Auch der Berliner Kardinal Rainer Maria Woelki ist da. Es gibt nicht viele Bischöfe, die sich auf dem Katholikentag unangenehmen Fragen stellen. Woelki tut's. Er wird an diesem Nachmittag in leisem Ton Sätze sagen, die Bischofskollegen in den Ohren dröhnen werden.

Zuvor aber sagt Klaus Mertes, er sehe zwei Probleme in der Kirche. Erstens: Das Misstrauen wächst. Zweitens: der Herrschaftsanspruch der Kleriker. Man reagiere auf Probleme mit Realitätsverlust wie der Geisterfahrer, oder man nehme wahr, was schief läuft, tue aber trotzdem nichts, weil man das Image der Kirche nicht weiter beschädigen will. Aber von Kirchenaustritt, vom Hinwerfen will Mertes nichts wissen. „Wie will ich eine Institution verändern, wenn ich ihr den Rücken kehre?“ Dass aufgedeckt wurde, wie viel Gewalt es in der Kirche gebe, sei eine große Chance, etwas zu ändern. Das hören die 1200 Katholiken im Saal gerne und danken es mit Applaus. Woelki steht neben Mertes, überragt ihn um zwei Köpfe und dankt ihm ebenfalls. Nur wenn man den Dreck aus einer Wunde herausspült, könne sie heilen. Man dürfe in den Priesterseminaren nur Menschen aufnehmen, die ein „vernünftiges, authentisches Verhältnis zu ihrer Sexualität haben“, sagt Woelki. Wie man das feststellen will, da kenne er sich nicht so aus, sagt er und bringt das Publikum zum Lachen. Man müsse halt mehr Psychologen und Therapeuten einstellen.

Ob die Kirche nicht ein anderes Verhältnis zur Homosexualität finden müsse, fragt ein Zuhörer. Müsse nicht die katholische Lehre, die praktizierte Homosexualität für Sünde hält, verändert werden, ergänzt Klaus Mertes. Woelki antwortet, was Bischöfe so antworten auf diese Frage: Die Kirche sehe die Ehe von Mann und Frau „im Schöpferwillen Gottes verankert“. Doch er belässt es nicht dabei – und da wird es spannend. „Wir müssen uns über diese Frage weiter Gedanken machen“, sagt er.

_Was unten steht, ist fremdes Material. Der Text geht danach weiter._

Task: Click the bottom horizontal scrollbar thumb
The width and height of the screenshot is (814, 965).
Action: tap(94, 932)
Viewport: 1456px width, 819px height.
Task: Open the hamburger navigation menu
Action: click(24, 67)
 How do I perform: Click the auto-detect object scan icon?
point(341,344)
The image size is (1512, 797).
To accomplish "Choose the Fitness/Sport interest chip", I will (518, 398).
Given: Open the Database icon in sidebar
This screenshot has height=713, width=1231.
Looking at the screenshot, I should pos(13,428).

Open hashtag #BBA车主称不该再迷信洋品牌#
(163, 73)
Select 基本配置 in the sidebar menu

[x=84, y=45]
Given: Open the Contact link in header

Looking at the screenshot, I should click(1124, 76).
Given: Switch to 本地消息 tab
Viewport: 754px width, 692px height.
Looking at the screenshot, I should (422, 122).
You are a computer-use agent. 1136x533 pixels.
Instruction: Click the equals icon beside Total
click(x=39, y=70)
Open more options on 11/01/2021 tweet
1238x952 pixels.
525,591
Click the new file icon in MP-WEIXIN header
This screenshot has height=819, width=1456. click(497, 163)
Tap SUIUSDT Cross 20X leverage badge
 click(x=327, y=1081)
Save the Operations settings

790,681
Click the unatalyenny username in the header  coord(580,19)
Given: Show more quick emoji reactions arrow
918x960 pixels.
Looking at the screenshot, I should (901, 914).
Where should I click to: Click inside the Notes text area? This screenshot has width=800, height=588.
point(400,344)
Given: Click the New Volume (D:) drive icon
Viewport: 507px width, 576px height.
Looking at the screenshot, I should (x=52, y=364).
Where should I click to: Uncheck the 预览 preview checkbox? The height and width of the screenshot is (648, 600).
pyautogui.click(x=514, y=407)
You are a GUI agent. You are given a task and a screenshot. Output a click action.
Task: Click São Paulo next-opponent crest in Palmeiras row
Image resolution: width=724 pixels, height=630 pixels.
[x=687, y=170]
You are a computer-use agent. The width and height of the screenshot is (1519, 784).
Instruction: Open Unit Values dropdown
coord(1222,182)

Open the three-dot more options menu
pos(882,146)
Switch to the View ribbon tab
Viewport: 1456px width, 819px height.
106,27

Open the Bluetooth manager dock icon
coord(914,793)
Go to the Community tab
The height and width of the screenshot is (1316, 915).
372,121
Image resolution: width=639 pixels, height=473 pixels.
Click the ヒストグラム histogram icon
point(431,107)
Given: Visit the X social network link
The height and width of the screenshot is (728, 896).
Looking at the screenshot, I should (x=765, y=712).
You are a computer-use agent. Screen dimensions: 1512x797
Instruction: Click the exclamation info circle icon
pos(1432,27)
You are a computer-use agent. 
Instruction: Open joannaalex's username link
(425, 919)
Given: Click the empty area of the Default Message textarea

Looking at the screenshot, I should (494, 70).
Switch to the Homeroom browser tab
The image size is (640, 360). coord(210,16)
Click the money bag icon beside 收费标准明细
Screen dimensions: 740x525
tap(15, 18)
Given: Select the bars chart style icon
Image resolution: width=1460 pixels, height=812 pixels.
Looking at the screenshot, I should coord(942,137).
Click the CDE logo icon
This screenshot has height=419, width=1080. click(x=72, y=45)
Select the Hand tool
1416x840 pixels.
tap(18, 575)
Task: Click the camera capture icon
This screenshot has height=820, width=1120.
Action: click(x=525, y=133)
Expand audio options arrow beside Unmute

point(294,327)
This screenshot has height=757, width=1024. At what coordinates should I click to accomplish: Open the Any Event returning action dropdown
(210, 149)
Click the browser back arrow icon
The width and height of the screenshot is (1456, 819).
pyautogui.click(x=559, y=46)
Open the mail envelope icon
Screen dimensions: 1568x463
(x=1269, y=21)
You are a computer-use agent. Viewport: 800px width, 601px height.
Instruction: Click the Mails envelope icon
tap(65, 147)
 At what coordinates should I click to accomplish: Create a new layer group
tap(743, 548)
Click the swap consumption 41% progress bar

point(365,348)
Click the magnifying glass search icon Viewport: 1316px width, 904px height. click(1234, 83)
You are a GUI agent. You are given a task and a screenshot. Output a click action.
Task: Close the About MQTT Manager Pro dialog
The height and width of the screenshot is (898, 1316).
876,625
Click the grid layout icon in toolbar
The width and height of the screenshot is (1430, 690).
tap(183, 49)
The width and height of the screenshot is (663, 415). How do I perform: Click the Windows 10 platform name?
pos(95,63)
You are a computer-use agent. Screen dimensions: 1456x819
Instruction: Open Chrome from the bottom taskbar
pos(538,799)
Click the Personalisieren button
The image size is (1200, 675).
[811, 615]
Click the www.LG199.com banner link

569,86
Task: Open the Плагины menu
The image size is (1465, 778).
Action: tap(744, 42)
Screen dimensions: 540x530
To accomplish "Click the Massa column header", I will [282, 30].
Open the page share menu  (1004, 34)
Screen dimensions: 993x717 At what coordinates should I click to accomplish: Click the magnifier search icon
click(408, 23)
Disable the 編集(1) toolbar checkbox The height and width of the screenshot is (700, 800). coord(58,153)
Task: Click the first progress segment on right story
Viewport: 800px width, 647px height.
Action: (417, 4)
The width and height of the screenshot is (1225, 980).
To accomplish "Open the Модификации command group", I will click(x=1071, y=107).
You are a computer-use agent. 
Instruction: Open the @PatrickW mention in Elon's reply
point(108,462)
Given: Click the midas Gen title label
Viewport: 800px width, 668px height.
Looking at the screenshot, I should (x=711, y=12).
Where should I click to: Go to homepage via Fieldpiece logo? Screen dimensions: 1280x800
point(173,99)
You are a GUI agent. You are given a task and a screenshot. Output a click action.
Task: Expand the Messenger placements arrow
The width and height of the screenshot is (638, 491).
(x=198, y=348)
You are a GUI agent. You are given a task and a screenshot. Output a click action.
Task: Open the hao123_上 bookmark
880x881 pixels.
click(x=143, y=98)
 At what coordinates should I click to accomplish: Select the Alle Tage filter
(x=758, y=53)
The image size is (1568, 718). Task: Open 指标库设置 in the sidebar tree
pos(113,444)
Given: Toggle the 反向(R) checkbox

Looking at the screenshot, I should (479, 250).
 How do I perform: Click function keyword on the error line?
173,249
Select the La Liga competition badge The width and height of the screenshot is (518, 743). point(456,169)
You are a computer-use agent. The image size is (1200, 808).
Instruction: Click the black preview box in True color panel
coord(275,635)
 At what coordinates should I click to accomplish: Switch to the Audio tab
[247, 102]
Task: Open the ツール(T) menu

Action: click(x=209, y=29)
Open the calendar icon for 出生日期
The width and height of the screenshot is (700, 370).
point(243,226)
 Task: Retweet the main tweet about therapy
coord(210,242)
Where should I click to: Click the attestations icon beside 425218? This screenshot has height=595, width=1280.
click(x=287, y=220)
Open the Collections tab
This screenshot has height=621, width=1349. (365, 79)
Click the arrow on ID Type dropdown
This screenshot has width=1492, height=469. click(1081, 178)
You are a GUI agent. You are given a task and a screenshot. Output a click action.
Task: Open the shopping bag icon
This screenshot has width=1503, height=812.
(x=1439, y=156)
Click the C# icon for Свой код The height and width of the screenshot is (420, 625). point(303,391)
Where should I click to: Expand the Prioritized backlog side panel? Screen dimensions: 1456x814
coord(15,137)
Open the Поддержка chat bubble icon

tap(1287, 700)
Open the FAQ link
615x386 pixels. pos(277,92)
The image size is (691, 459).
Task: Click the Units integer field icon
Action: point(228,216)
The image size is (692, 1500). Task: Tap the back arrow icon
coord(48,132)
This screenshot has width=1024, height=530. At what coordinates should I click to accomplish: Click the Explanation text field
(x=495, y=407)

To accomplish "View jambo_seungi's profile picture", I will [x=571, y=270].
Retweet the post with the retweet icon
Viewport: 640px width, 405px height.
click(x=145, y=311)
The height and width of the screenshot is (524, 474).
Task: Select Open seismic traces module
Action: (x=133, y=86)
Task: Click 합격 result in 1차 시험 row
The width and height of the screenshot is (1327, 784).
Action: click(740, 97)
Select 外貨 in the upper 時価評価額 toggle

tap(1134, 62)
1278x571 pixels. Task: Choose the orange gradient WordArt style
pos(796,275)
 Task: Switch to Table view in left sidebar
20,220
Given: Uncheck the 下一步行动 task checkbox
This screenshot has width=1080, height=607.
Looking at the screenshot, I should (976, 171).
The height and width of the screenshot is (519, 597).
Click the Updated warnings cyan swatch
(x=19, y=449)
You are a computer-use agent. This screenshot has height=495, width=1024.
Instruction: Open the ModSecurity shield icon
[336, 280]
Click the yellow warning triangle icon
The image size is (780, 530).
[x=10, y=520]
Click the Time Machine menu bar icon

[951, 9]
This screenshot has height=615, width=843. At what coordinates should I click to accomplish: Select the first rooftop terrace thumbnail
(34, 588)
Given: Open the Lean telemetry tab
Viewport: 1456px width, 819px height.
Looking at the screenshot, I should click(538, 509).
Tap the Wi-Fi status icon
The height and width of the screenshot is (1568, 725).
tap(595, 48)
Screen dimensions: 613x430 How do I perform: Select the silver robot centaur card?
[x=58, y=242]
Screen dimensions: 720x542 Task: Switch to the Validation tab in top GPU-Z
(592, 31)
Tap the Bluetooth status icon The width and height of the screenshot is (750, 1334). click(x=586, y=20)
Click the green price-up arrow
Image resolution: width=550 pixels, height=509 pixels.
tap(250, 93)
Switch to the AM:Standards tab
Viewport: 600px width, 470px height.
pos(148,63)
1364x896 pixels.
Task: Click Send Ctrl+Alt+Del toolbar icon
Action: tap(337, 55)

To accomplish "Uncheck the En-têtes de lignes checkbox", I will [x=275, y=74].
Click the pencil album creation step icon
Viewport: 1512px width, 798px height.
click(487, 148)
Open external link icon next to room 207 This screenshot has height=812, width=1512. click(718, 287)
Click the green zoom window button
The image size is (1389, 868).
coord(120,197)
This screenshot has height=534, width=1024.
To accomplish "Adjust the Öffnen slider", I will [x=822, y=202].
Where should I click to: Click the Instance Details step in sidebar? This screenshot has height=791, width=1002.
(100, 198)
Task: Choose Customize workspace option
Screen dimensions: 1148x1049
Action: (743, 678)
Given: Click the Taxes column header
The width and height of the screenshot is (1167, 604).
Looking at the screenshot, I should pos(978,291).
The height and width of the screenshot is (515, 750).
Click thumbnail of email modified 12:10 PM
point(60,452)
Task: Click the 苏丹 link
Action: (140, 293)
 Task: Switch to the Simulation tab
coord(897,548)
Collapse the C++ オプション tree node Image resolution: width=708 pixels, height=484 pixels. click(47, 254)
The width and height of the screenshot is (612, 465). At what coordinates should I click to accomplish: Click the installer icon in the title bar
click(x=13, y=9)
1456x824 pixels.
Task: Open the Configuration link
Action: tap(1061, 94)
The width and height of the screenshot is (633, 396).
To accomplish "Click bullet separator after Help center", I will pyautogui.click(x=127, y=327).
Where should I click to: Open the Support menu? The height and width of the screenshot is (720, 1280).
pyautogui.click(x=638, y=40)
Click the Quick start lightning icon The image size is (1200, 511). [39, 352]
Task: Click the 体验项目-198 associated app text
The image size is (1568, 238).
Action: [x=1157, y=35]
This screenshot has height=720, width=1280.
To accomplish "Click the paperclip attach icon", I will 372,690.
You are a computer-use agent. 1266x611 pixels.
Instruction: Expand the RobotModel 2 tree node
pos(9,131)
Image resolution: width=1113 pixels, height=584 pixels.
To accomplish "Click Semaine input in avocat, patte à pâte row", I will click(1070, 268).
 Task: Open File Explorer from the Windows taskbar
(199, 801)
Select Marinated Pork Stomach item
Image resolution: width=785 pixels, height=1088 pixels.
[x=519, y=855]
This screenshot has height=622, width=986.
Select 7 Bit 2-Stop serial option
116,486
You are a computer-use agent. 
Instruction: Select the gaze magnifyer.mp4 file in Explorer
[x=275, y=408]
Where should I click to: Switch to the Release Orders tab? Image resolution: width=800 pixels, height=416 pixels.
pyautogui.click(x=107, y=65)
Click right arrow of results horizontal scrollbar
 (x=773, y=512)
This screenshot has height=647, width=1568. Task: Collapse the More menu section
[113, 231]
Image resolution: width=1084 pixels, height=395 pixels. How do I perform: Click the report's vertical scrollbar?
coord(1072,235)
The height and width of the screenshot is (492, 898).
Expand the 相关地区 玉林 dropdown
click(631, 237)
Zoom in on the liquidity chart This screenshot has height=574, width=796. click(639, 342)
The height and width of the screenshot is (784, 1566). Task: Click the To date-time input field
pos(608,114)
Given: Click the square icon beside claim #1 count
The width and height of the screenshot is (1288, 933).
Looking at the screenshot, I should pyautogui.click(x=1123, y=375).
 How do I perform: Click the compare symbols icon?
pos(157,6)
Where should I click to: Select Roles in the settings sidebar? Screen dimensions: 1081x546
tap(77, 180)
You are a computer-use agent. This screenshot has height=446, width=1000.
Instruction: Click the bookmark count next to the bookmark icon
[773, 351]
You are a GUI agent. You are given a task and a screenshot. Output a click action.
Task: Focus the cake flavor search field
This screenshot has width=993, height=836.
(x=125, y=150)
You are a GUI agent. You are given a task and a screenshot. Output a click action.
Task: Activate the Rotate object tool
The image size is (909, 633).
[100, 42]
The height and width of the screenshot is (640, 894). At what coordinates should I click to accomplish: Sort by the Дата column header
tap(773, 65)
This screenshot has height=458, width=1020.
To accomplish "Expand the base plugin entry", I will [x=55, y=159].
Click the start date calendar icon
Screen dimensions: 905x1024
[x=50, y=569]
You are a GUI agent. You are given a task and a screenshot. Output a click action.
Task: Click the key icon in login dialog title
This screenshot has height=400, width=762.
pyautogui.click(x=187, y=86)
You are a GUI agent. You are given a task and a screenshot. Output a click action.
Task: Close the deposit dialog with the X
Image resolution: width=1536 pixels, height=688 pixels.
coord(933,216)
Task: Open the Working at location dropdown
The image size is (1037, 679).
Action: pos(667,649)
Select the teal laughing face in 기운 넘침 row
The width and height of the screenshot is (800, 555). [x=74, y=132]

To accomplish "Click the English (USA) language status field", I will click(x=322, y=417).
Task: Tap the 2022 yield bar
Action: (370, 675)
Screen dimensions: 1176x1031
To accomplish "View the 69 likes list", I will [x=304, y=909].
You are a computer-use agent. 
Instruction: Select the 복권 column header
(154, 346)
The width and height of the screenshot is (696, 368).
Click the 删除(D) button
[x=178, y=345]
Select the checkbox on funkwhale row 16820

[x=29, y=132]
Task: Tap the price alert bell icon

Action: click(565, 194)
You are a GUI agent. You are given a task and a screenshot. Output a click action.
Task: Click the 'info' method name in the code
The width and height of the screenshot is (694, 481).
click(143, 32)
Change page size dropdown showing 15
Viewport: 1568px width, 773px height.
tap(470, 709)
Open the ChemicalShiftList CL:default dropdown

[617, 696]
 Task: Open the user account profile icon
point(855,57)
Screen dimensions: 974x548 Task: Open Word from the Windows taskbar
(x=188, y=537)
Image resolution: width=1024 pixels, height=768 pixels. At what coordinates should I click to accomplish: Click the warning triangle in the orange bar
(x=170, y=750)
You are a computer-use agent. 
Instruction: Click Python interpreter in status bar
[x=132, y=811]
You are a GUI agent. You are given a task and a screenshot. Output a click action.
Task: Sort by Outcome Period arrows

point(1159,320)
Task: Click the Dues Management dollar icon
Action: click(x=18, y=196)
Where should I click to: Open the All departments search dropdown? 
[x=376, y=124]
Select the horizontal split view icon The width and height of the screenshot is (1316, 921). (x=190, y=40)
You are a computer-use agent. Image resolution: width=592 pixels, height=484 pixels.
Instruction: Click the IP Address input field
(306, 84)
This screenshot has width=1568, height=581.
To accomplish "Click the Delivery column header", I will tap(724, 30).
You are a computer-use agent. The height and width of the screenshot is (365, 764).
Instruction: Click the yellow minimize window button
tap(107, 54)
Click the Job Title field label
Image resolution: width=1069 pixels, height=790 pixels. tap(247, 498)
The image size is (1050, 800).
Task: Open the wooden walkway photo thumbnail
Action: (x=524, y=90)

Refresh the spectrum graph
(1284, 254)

Sinngemäß fügt er an, dass man nicht alle homosexuellen Beziehungen über einen Kamm scheren können. Und wörtlich: „Wenn zwei Homosexuelle Verantwortung füreinander übernehmen, wenn sie dauerhaft und treu miteinander umgehen, muss man das in ähnlicher Weise sehen wie heterosexuelle Beziehungen.“

„Wow“, raunt es im Saal. Das Lehramt der Katholischen Kirche müsse sich mit solchen Entwicklungen beschäftigen, leider dauere das oft lang und helfe den Menschen nichts, die heute leben, sagt Woelki. Es gibt Bischöfe, für die klingt das nach Revolution.